Ask Ubuntu Asked by Chicoscience on December 19, 2021
QUESTION UPDATED
I have a dual boot with Ubuntu 18.04 and Windows 10. Wifi was working fine until two days ago, and it stopped working for no apparent reason. Wifi in Windows 10 is working fine.
There has been some developments in the question above and the problem itself changed. In my Asus Zenbook, I had originally disabled Secure Boot, but when this problem started to happen I realised that it was enabled again. As mentioned in the previous question the behaviour of Ubuntu recognising the card was quite erratic. However, there was in the BIOS an option called Secure boot control which was enabled. I don’t know what it means, but I disabled it and the erratic behaviour disappeared.

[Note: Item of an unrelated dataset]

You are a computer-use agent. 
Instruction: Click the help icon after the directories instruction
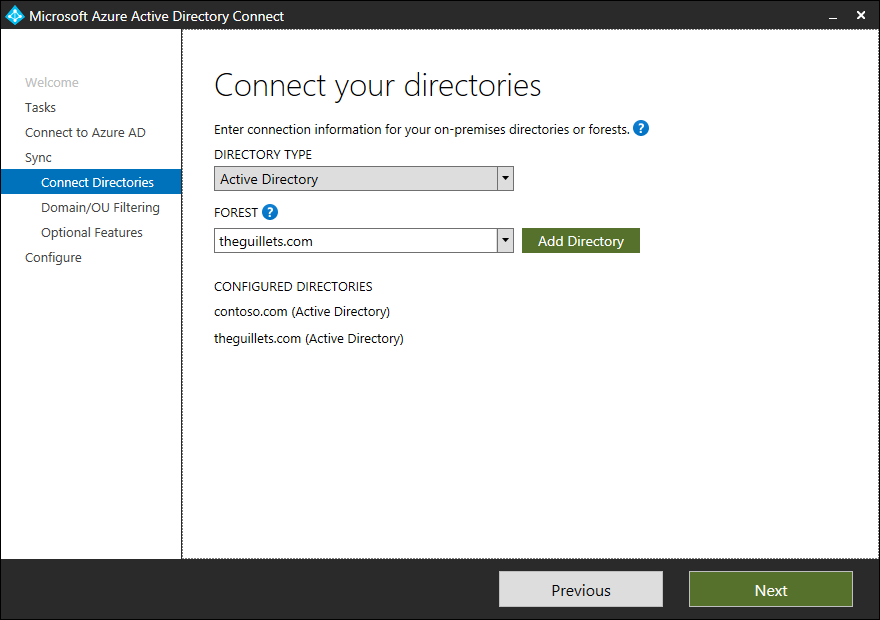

Since then, the wifi adapter is still not working, but lshw
always gives the following message:
sudo lshw -c network
*-network UNCLAIMED
description: Network controller
product: Wireless 8260
vendor: Intel Corporation
physical id: 0
bus info: pci@0000:02:00.0
version: 3a
width: 64 bits
clock: 33MHz
capabilities: pm msi pciexpress cap_list
configuration: latency=0
resources: memory:ef000000-ef001fff
Other commands:
lspci -nnk | grep 0280 -A3
02:00.0 Network controller [0280]: Intel Corporation Wireless 8260 [8086:24f3] (rev 3a)
Subsystem: Intel Corporation Wireless 8260 [8086:0110]
Kernel modules: iwlwifi
sudo modprobe iwlwifi && dmesg | grep iwl
[ 3.626468] iwlwifi 0000:02:00.0: Refused to change power state, currently in D3
[ 3.626772] iwlwifi 0000:02:00.0: HW_REV=0xFFFFFFFF, PCI issues?

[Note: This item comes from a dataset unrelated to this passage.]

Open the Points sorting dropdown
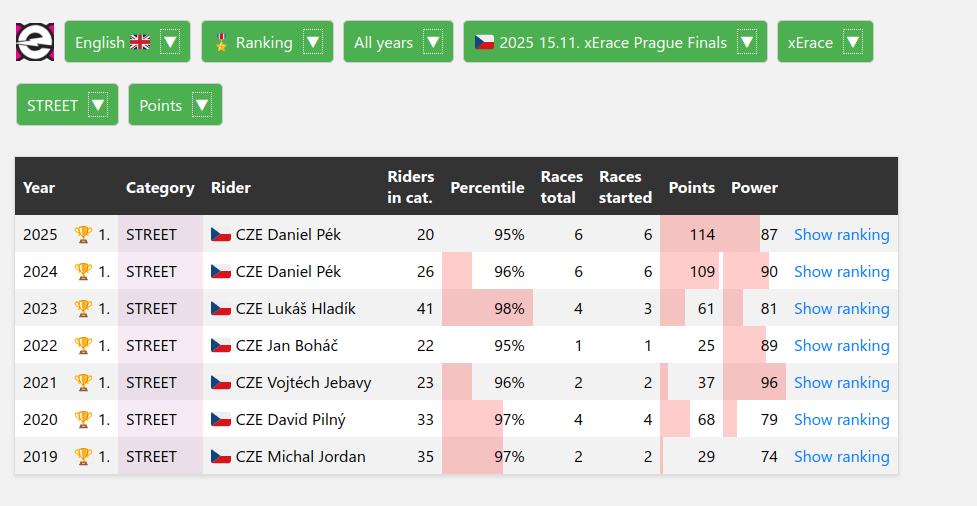Image resolution: width=977 pixels, height=506 pixels. (175, 105)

[ 3.651088] iwlwifi: probe of 0000:02:00.0 failed with error -5
sudo rfkill list all
0: hci0: Bluetooth
Soft blocked: no
Hard blocked: no
sudo modinfo iwlwifi | grep 24F3 | grep 0050
alias: pci:v00008086d000024F3sv*sd00000050bc*sc*i*
I have the following kernel, updated yesterday (Ubuntu is 18.04.4):
uname -a
Linux arbexzen 5.3.0-62-generic #56~18.04.1-Ubuntu SMP Wed Jun 24 16:17:03 UTC 2020 x86_64 x86_64 x86_64 GNU/Linux
In the end, it was a hardware issue.
I sent the laptop to the shop for a checkup and internal cleanup and they found that the wifi adapter connector was slightly off. Windows was still able to establish the connection, but Ubuntu wasn't. This also explains why sometimes the adapter was detected, but unclaimed, and why sometimes it wasn't detected at all.
So, for everyone experiencing similar problems, a wifi adapter working in Windows but not in Ubuntu may still be a hardware issue.